Another interesting result of this study was that the modulatory effects of iTBS were mainly limited within the stimulated left hemisphere (but not the unstimulated contralateral cortex) and were significantly associated with behavioral changes in K score. Leftward asymmetry is widely demonstrated for different cognitive processes (Güntürkün, Ströckens, & Ocklenburg, 2020; Karolis, Corbetta, & Thiebaut de Schotten, 2019; Liang et al., 2021). For WM, an fMRI study found that the left (rather than the right) parietal cortex was strongly biased toward maintaining contralateral items in a load‐dependent pattern, suggesting leftward asymmetry in WM (Sheremata, Bettencourt, & Somers, 2010). Consistently, patients with some neuropsychiatric diseases characterized by WM deficits have been found to show decreased leftward asymmetry (Conti et al., 2016). Some studies have further suggested that decreased leftward asymmetry is a biomarker of schizophrenia (Royer et al., 2015). Based on all the above evidence, our finding indicated that enhancing leftward asymmetry may be a possible way for the current iTBS protocol to improve WM performance.

In contrast to the significant effect of iTBS on CDA, iTBS did not show a significant effect on our behavioral results (K‐score), even though we did find significant changes in 3T and 3T2D following real iTBS, but not following sham iTBS. One plausible explanation of the null behavioral effect is the lower sensitivity of behavioral measurement relative to ERP measurement. As a measure based on ERP, which has excellent temporal resolution, CDA can reflect brain responses during the delay period directly. This is an advantage of CDA over K score because brain responses during the delay period can only be postulated based on behavioral responses. In fact, several studies have suggested that CDA is more reliable than K‐score in reflecting WM maintenance process (Gao, Ding, Yang, Liang, & Shui, 2013; Ikkai, McCollough, & Vogel, 2010; Luria, Sessa, Gotler, Jolicoeur, & Dell'Acqua, 2010; Ye, Zhang, Liu, Li, & Liu, 2014). Similar to our results, some recent rTMS studies have also reported significant effects at the ERP level rather than at the behavioral level (Chung et al., 2017; Chung, Rogasch, Hoy, & Fitzgerald, 2018; Hoy et al., 2016). It seems that detectable neural changes may precede and predict behavioral changes (Lang et al., 2020). Given the lower sensitivity of behavioral measurement, a larger sample than the current size may be needed to detect significant behavioral effects, while the current size was enough to detect significant neural effects (post hoc power >80%).

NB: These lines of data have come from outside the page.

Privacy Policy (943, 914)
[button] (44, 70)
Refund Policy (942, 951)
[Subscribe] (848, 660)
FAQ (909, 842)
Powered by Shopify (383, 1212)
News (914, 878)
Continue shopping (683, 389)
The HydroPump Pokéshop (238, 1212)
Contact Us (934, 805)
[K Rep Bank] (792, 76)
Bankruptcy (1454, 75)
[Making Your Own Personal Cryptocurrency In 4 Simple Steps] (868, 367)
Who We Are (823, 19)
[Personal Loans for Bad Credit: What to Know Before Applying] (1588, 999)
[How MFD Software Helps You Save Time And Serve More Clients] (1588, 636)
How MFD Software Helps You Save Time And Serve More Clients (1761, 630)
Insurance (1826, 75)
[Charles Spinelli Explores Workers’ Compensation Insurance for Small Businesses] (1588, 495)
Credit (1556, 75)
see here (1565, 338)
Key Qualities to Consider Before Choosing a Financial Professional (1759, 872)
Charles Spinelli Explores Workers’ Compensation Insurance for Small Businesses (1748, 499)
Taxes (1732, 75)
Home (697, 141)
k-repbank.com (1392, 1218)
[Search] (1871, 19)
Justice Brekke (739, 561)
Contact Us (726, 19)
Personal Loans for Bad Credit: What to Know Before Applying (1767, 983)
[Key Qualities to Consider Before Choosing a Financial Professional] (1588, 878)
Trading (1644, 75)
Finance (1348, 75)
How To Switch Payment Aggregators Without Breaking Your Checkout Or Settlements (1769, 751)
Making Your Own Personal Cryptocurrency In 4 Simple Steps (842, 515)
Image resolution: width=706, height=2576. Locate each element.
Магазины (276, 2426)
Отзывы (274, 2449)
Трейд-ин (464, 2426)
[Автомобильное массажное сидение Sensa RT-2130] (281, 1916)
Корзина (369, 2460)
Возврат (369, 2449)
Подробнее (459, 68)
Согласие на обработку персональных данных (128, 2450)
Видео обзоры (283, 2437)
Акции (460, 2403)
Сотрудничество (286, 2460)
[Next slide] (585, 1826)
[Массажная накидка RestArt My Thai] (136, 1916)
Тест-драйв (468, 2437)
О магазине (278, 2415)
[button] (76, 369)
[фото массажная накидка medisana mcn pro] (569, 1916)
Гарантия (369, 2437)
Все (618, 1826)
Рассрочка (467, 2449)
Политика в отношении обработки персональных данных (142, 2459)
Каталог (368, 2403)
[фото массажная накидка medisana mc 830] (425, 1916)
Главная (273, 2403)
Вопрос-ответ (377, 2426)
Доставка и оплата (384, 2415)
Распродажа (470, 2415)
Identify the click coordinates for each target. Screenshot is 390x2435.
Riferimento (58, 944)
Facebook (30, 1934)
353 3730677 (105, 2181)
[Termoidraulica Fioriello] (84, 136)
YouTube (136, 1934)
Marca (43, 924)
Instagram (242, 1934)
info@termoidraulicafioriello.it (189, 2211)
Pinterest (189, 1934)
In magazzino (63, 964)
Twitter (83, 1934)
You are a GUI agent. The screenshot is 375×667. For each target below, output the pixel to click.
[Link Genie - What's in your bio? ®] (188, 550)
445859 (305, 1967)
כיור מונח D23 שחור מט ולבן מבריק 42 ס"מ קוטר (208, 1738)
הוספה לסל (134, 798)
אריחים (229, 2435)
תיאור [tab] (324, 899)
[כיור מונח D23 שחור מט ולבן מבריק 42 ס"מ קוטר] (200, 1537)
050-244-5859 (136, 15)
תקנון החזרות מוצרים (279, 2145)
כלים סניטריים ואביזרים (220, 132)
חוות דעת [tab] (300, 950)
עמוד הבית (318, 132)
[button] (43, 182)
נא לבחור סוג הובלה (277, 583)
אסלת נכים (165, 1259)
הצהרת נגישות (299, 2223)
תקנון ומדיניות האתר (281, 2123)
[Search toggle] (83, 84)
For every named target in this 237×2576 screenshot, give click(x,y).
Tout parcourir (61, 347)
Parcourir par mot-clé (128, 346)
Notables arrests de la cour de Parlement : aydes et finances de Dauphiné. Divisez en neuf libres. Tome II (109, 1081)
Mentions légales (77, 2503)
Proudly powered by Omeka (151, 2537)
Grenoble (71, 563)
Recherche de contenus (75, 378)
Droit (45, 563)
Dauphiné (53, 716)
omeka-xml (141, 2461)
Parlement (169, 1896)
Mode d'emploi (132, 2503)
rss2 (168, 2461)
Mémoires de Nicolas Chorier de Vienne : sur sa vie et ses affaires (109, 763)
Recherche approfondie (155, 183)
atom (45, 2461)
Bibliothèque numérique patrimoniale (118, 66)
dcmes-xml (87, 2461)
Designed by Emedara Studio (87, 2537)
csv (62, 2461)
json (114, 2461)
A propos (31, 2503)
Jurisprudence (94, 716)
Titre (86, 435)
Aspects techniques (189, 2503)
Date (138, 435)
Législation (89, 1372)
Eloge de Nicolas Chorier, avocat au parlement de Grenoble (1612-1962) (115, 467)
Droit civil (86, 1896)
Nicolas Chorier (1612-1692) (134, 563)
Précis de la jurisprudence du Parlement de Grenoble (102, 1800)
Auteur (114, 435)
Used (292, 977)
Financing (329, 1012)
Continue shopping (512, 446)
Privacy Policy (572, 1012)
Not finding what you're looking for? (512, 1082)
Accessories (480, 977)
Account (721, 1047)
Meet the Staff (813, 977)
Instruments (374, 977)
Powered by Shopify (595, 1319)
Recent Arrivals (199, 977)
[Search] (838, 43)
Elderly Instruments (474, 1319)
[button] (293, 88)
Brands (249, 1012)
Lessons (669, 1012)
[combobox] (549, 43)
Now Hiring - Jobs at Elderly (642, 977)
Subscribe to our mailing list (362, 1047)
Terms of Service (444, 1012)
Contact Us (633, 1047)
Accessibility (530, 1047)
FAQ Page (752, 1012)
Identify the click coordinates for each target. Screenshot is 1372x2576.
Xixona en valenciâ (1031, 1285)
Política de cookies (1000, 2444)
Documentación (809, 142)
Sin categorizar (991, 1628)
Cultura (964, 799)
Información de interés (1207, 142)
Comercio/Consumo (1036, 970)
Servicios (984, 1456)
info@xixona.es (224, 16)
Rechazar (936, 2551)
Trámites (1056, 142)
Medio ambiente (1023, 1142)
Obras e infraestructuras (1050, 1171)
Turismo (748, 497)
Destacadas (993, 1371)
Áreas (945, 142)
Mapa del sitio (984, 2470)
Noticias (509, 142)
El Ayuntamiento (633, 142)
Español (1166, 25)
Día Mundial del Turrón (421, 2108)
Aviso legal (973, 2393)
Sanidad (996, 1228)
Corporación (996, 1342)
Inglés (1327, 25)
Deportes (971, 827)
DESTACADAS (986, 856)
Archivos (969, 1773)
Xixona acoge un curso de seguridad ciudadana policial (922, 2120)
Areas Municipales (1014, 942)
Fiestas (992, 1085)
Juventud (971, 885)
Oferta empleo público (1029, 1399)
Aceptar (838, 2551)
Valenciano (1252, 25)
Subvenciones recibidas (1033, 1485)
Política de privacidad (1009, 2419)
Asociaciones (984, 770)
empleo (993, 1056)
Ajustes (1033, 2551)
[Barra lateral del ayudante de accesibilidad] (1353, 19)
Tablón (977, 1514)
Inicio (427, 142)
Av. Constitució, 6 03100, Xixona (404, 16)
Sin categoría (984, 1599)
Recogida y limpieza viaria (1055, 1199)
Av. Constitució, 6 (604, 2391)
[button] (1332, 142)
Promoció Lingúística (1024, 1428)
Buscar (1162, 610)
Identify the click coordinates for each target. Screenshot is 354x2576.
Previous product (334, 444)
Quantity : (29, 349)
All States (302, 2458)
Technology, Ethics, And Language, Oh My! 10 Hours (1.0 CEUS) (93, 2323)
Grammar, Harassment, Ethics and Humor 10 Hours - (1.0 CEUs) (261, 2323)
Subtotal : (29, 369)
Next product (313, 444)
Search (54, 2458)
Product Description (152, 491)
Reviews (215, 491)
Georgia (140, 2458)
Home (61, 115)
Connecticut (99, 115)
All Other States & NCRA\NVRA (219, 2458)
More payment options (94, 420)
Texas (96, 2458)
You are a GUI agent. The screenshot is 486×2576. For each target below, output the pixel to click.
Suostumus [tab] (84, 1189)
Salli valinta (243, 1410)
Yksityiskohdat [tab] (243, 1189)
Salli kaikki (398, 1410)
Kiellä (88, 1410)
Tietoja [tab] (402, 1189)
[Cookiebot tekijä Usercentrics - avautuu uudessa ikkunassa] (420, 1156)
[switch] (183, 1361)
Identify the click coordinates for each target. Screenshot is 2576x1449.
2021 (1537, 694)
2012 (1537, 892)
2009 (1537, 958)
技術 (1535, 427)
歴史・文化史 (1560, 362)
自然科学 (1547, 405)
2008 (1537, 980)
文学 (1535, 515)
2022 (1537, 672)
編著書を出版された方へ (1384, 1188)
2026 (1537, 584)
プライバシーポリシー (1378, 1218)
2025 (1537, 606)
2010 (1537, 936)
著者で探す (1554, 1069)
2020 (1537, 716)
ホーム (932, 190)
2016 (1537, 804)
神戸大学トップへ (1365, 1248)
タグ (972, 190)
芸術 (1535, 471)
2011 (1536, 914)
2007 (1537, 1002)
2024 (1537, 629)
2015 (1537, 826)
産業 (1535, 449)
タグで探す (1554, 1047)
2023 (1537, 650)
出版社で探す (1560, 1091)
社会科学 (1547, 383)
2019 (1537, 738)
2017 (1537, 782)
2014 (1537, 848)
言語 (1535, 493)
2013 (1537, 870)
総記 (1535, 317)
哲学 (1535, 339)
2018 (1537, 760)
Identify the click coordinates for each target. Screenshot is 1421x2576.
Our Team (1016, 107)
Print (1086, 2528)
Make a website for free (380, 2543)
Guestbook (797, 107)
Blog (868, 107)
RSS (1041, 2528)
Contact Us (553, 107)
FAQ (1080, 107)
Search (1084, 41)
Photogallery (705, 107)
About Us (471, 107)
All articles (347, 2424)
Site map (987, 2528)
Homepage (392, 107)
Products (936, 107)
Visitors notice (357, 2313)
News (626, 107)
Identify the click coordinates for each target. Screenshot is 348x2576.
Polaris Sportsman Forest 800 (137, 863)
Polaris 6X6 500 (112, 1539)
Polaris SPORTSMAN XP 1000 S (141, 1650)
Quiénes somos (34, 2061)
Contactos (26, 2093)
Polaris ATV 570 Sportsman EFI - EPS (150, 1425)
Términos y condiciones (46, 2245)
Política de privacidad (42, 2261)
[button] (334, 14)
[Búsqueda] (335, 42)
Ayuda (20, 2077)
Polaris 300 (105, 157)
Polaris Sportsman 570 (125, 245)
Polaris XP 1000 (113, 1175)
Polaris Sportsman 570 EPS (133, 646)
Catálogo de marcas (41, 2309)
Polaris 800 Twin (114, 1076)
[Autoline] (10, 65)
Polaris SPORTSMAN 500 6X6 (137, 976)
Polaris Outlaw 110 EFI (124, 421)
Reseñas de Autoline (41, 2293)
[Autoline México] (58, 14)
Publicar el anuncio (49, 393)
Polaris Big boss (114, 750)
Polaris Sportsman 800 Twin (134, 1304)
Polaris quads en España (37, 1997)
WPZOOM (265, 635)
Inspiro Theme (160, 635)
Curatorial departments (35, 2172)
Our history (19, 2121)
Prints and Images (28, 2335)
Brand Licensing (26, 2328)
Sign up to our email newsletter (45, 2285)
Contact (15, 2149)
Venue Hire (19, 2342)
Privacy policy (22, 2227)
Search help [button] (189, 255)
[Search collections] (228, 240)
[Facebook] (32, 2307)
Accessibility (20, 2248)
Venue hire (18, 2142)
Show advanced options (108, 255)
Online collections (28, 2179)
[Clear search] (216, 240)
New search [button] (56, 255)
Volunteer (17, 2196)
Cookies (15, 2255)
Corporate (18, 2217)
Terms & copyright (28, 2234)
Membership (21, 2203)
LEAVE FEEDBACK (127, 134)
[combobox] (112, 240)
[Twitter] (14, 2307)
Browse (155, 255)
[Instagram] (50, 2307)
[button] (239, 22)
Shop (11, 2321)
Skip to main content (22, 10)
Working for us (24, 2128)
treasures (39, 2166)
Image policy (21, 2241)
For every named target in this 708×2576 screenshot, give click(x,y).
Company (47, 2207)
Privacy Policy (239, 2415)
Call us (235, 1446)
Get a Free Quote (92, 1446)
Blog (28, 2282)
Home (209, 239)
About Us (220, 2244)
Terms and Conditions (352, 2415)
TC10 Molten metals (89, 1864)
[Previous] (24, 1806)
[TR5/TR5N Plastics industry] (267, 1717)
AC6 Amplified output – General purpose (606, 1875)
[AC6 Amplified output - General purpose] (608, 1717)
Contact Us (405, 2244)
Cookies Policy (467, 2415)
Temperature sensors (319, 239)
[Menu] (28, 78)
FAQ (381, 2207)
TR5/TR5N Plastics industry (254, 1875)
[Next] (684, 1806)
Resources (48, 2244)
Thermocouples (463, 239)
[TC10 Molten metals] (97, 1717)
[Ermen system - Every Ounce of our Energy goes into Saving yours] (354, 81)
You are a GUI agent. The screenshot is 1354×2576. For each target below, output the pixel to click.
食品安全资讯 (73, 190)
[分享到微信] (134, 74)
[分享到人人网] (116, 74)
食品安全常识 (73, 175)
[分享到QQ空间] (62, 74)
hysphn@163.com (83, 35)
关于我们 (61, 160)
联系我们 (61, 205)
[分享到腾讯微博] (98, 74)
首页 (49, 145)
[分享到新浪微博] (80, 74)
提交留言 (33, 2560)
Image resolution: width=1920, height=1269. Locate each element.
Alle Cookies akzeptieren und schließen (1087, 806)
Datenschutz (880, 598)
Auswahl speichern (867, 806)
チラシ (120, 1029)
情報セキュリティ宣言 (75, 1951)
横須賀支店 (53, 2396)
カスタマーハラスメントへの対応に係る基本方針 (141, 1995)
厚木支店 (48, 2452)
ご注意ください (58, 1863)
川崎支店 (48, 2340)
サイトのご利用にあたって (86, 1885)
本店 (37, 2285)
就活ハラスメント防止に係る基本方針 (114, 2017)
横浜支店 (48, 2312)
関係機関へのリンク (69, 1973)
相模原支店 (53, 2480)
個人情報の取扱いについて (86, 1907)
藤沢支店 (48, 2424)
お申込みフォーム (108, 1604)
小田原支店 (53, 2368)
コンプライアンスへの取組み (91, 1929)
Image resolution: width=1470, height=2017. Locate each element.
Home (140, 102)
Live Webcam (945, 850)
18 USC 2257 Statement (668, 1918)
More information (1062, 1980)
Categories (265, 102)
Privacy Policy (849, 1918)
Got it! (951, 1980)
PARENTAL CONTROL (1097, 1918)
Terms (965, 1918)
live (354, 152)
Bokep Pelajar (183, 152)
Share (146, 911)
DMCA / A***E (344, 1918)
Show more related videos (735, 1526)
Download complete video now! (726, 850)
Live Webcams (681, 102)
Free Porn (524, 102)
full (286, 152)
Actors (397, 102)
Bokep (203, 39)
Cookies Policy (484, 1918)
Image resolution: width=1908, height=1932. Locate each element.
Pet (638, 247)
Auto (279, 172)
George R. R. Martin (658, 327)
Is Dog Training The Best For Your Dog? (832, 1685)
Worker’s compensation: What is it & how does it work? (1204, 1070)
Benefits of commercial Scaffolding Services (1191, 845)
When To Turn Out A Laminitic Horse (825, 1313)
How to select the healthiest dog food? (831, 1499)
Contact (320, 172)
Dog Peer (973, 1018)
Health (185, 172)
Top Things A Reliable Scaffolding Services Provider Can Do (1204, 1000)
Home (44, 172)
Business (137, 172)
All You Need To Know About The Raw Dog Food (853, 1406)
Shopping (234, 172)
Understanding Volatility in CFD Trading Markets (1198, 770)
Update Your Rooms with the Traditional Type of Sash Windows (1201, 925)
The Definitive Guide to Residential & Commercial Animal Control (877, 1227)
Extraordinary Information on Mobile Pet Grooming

Some limitations of the current study should be mentioned. First, the dose used in this study (600 pulses per day for five consecutive days) may still be insufficient. Studies showed that application of multiple iTBS blocks has a dose‐dependent effect in rodents (Volz, Benali, Mix, Neubacher, & Funke, 2013) as well as in humans (Nettekoven et al., 2014). In fact, a larger dose of rTMS (10 Hz; for 10 days with 600 pulses per day) has been applied in some previous studies (Bagherzadeh et al., 2016). Second, we only stimulated left parietal cortex, which made it impossible to determine whether iTBS improved the stimulated hemisphere or enhanced leftward asymmetry. Future research needs to explore the effect of a similar iTBS protocol on the right parietal cortex.

In conclusion, this randomized controlled study, for the first time, provides neural evidence for the effect of parietal iTBS on WM. Although this neural effect was correlated with behavioral changes, the current iTBS protocol did not produce significant behavioral improvement compared with the sham condition. These results indicate that the current iTBS protocol is a promising way to improve WM, but it needs to be further optimized in the future (e.g., involving more doses).

CONFLICT OF INTEREST

The authors declared that they have no conflict of interest.